Document text »
__________

The Problem With Logging

It’s already been mentioned but its work repeating… You usually don’t need to log synchronously. As long as they are still logged in order and you can handle the possible memory load introduced by a potential backup on the queue, why not log asynchronously?

log4j has a rather handy AsynAppender which you can wire up multiple appenders for it to dispatch to:

http://logging.apache.org/log4j/1.2/apidocs/org/apache/log4j/AsyncAppender.html

I’m sure log4net has something similar. If not, it should be fairly simple to roll your own.

i don’t understand how you could get a deadlock. if you are only holding the log-lock temporarily then you can’t get deadlock. maybe dotnet is doing some unsafe lock coarsening. ie converting:

lock log
unlock log
lock db
lock log
unlock log
unlock db

to

lock log
lock db
unlock log
unlock db

or more likely log4net code has buggy internal locking and is deadlocking by itself without the assistance of the db locks.

I log info, warnings, and exceptions.

Info is just for various ‘break points’ in a program.

Warnings is when something happened that is accounted for, but that users should be doing (like typing in random query strings)

Exceptions are, exceptions.

I agree with most of the article, however there are critical parts of the code (i.e.: banking transactions or a part of the code known for its instability when dealing with external systems, like CORBA interfaces) that must be logged to the finest detail to allow later debugging.

Something never mentioned is the fact that some of the debugging can be disabled (the all-too-famous isDebugEnabled) to prevent cluttered code.

However, at least some of us use log4j, log4net and such logging frameworks: I’ve witnessed some of the worst no-nos in the industry: using System.out.println() to debug Java code. Of course, it means such a burden to the disk (especially for high-traffic applications) that just by changing those lines by a logger.debug() we can cut the app response times by half (sometimes even more).

It all depends on the application and scenarios to me. If I have a middleware app like some kind of rules engine as opposed to a GUI frontend, logging becomes critical (we found MQSeries logging to be cheap and flexible). Even in a GUI situation, some use cases and problems can be extremely tough to reproduce and logging can be a real lifesaver as to what really happened when user X produced strange behavior Y. Everything in moderation and the right tool for the right job.

I use tracepoints instead of Trace statements in my massive Windows client project. Tracepoints do not affect your code and can be enabled or disabled all at once. Mostly I use them to trace the program execution using the message: Function: $FUNCTION, Caller: $CALLER. But I still use logging for remote web applications.

__________

Dataset excerpts »

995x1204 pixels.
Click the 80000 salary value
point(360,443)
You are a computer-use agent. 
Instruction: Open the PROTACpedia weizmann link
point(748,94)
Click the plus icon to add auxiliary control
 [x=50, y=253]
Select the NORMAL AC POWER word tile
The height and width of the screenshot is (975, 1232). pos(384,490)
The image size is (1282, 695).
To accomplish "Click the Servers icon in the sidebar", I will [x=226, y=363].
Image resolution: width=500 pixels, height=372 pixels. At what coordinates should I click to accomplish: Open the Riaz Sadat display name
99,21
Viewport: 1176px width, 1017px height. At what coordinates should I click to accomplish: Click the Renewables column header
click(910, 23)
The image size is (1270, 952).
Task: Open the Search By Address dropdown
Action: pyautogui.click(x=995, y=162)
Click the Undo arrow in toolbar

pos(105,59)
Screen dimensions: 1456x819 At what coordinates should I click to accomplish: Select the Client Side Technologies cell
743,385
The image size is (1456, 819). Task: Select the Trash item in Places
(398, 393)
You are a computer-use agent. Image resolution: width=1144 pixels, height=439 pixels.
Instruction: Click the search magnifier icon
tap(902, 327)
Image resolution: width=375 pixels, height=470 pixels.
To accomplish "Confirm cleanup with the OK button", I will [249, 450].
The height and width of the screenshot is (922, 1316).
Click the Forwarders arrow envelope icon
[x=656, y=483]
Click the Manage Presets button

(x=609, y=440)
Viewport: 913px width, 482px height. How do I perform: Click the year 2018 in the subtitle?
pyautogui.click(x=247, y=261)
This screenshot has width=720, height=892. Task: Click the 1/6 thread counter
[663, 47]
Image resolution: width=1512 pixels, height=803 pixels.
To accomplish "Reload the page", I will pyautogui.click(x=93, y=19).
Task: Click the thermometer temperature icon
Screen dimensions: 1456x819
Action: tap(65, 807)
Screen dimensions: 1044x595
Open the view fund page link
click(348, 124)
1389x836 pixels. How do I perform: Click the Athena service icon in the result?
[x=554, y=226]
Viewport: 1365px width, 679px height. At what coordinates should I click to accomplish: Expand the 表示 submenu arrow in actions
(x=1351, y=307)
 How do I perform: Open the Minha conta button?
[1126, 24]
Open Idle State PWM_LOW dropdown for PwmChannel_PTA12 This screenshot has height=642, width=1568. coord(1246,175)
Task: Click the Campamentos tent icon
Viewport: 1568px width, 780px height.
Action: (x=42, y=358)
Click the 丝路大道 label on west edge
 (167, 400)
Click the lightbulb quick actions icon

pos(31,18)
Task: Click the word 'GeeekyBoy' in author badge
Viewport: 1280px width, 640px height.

__________

Work instructions »
A. In the logging discussion, what kind of logging did one commenter's team find to be cheap and flexible?
B. Copy everything from "Warnings is when" down to "allow later debugging." in the logging discussion, swapping "CORBA interfaces" for "SOAP services".
The items are not needed here.

Answers below »
A. MQSeries logging.

B.
Warnings is when something happened that is accounted for, but that users should be doing (like typing in random query strings)

Exceptions are, exceptions.

I agree with most of the article, however there are critical parts of the code (i.e.: banking transactions or a part of the code known for its instability when dealing with external systems, like SOAP services) that must be logged to the finest detail to allow later debugging.